切ない色に染まったダンテの横顔とブルーの瞳がゆるゆると揺れているように見えた。ひゅう、と軽い音を立てて早朝の心地いい風がきらきらと輝くダンテの銀の髪で遊んでは消えていく。どこからか香る甘いパンの香りがソフィアには切なく感じた。

そろそろ朝食の時間だろうか。いやに静かな庭で、それ以上何も言わないふたりの間にも沈黙が訪れた。沈黙に耐えきれず口を開こうとしたソフィアのアイスブルーの髪を風がいきなり弄んだ。髪で遮られてまともに前が見れず目を凝らして見れば目の前には息を切らしたノアの姿があった。


「ノア?どうしたのよ。朝食ならそんなに急がなくても…」


両膝に手を当てて荒く肩で息をするノアにベンチから降りて駆け寄ったソフィアは心配そうに彼の背中をさすると、ふるふると首を左右に振ったノアは息がまだ整わないまま顔を上げてベンチでだらしなく座っているダンテを見上げた。


「ダンテ、たすけて!ナマエが…!」


その言葉に弾かれたようにダンテはベンチから飛び降りた。

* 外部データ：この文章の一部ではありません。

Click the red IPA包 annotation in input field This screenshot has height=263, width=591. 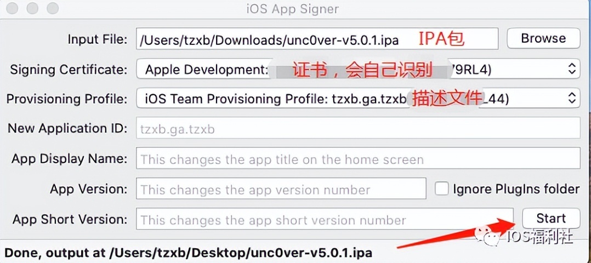click(441, 39)
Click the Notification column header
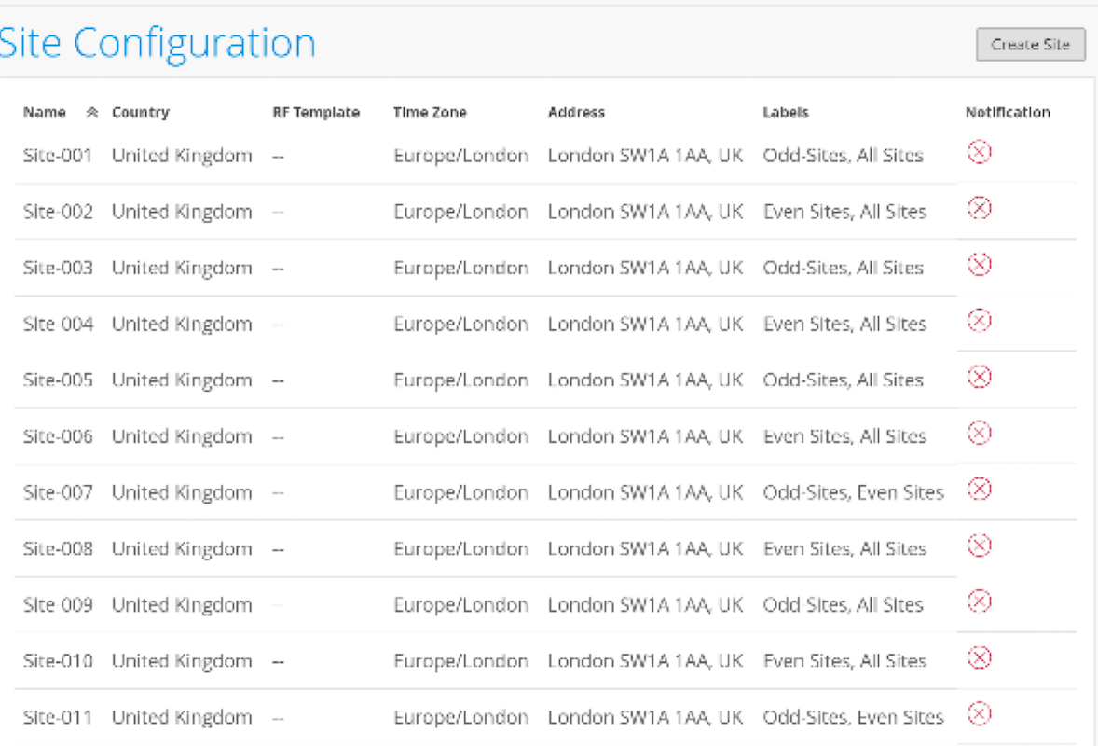The width and height of the screenshot is (1098, 746). coord(1008,113)
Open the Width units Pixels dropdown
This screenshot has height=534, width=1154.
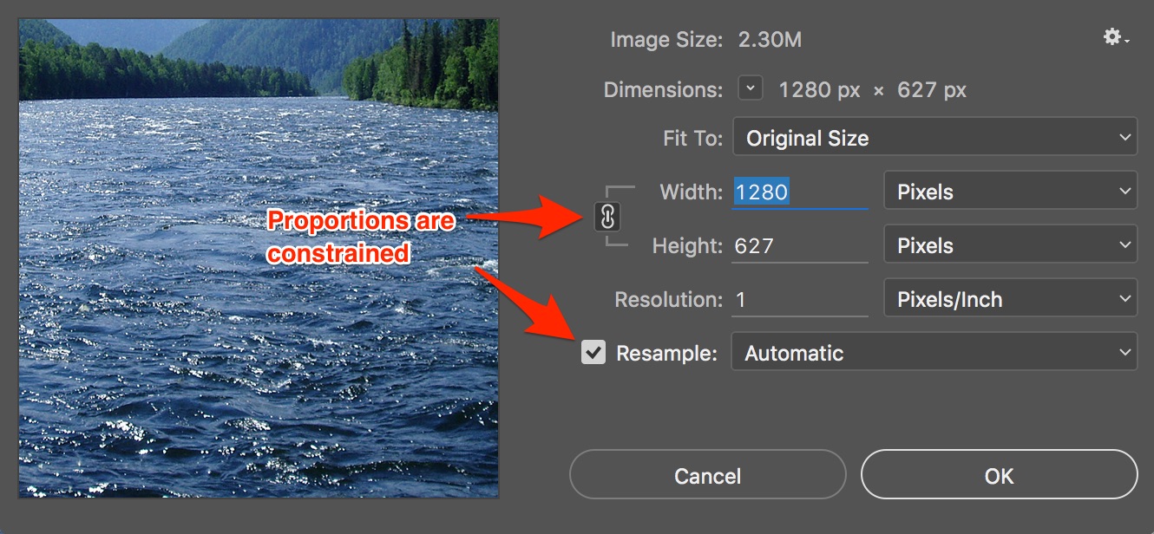point(1010,192)
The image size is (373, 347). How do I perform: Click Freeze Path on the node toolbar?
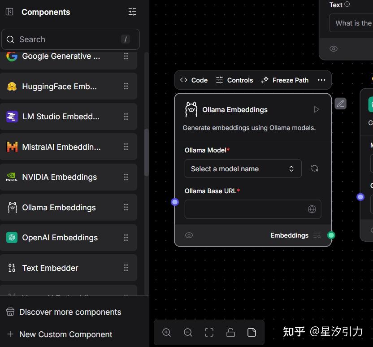(285, 80)
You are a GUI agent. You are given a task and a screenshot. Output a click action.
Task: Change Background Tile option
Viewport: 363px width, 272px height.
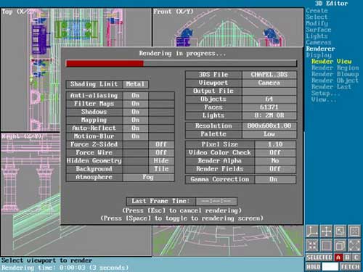click(x=161, y=169)
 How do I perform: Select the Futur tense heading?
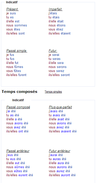53,51
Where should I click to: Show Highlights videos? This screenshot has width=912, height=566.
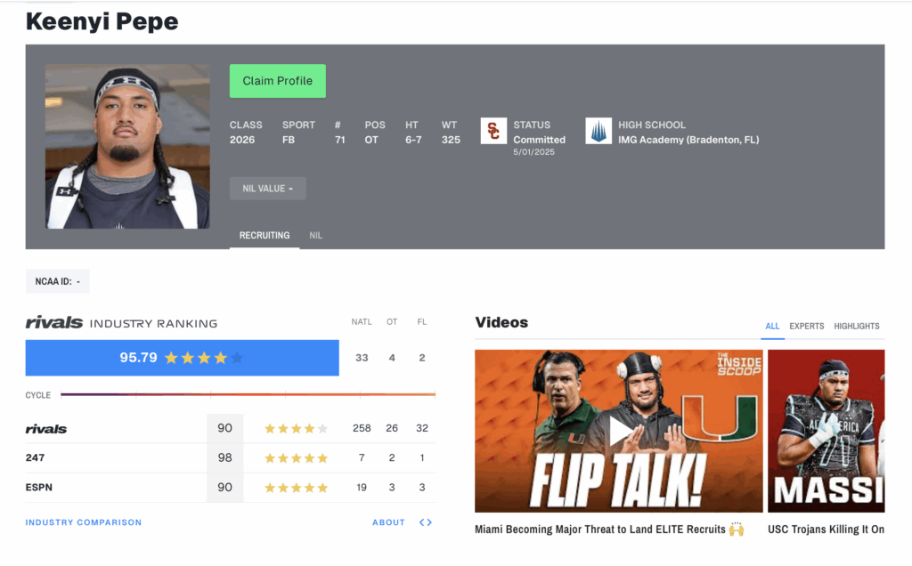(857, 327)
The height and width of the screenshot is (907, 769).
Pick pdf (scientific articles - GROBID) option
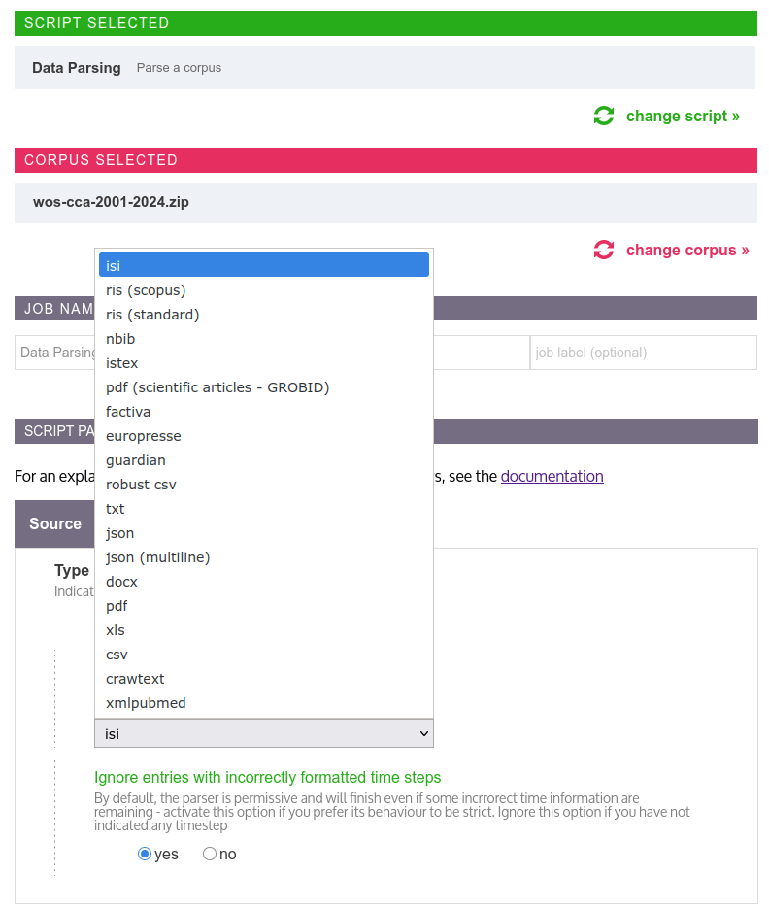217,387
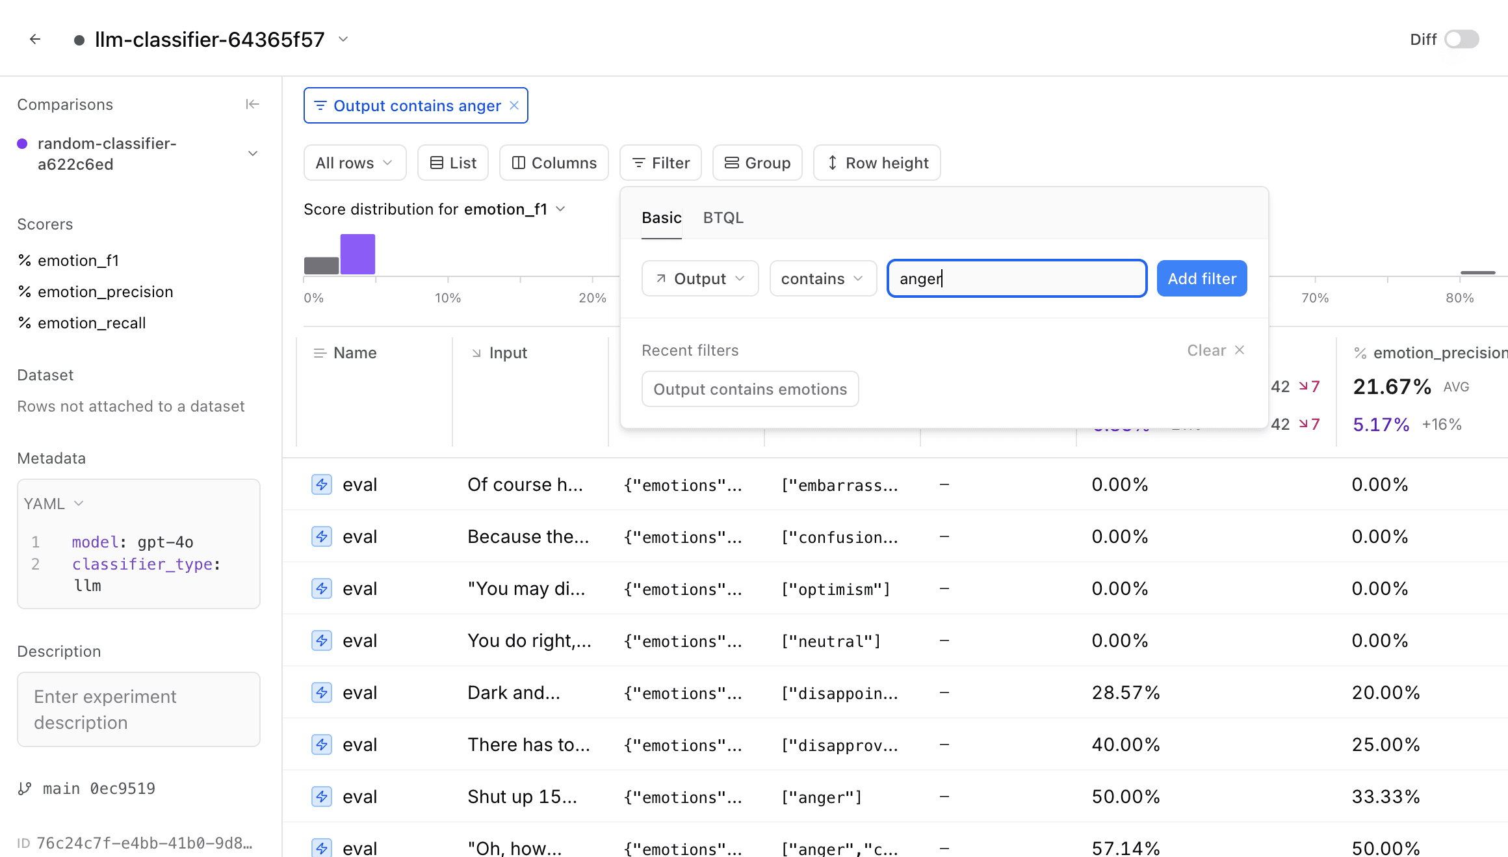Open the Output field dropdown in filter
This screenshot has width=1508, height=857.
click(699, 279)
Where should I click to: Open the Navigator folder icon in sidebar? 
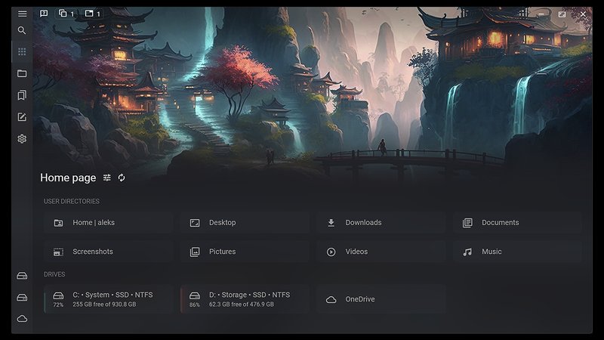pyautogui.click(x=22, y=74)
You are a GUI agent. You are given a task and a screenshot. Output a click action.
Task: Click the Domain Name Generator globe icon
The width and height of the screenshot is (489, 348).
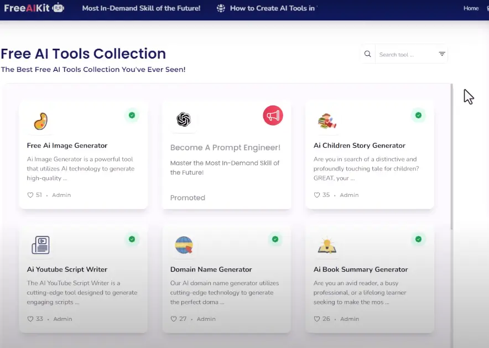tap(184, 245)
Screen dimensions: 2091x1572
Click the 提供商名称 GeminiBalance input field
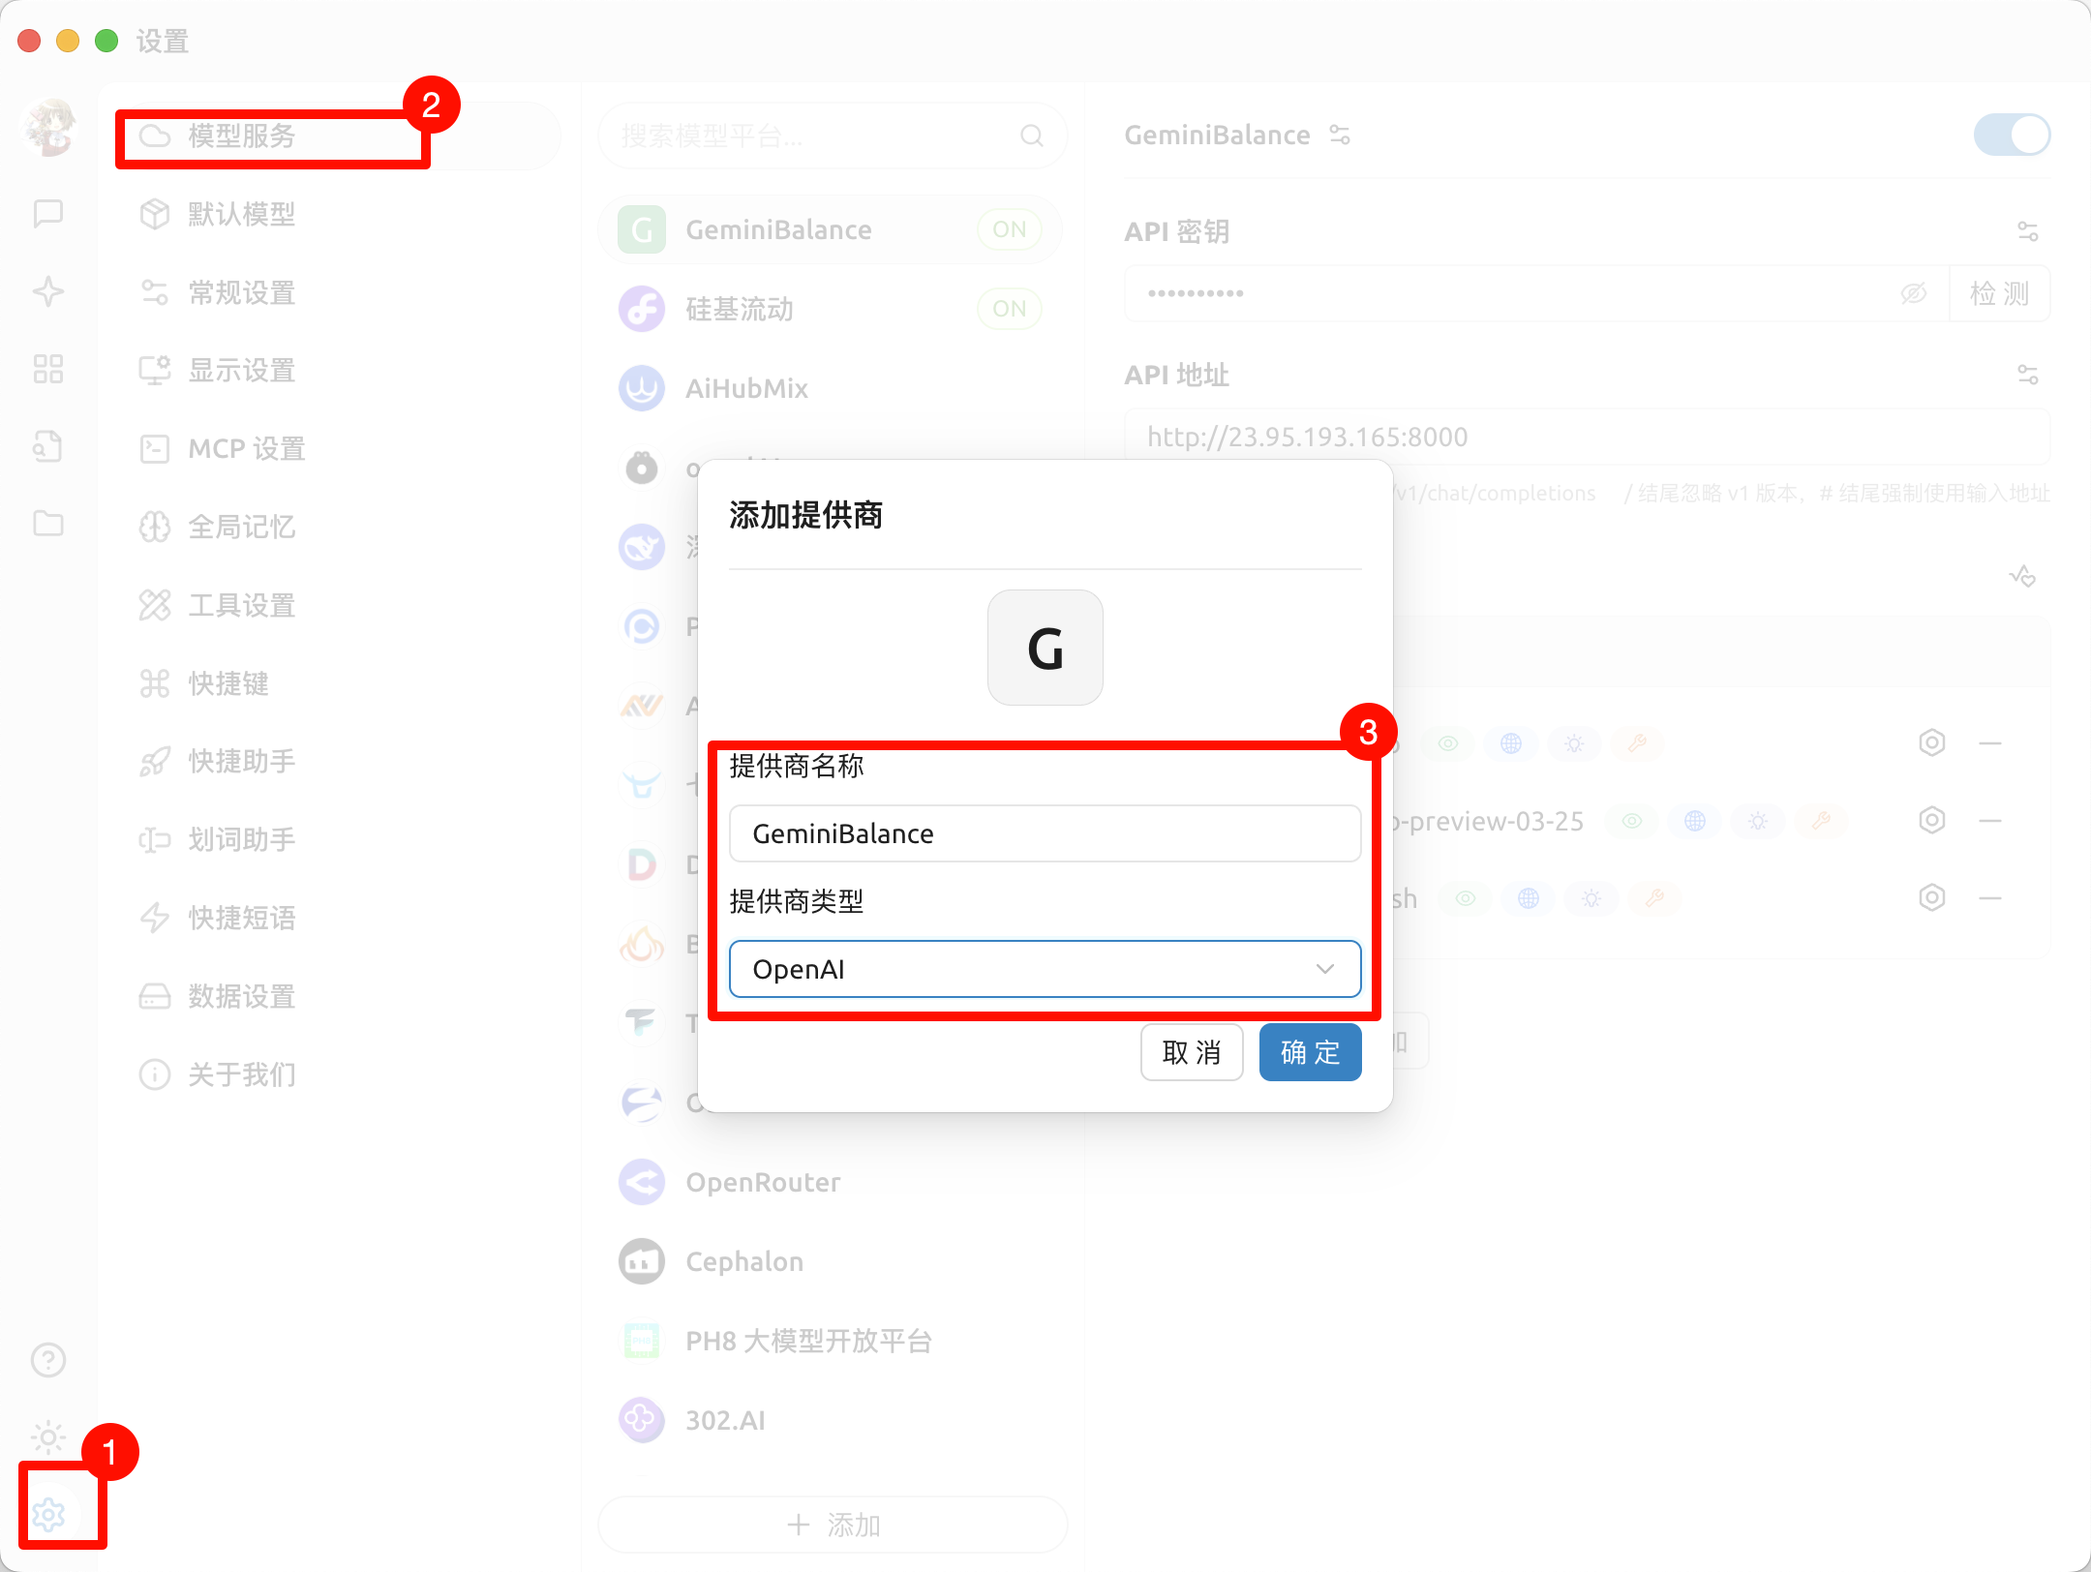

耐えきれず溢れた涙を驚いたソフィアが拭っているが止まることなく流れ続けている。それでも強くダンテを見上げているノアと視線を合わせるためにダンテは腰を下ろした。嗚咽交じりのノアを落ち着かせるかのように落ち着いた穏やかな声で。


「どこも怪我してないな」
「う、ダンテ…」

ノアの小さな頭にダンテの大きな手が乗せられた。それまで涙でぐちゃぐちゃだったノアの顔は少し安心したように緩み目の前のダンテにしがみついた。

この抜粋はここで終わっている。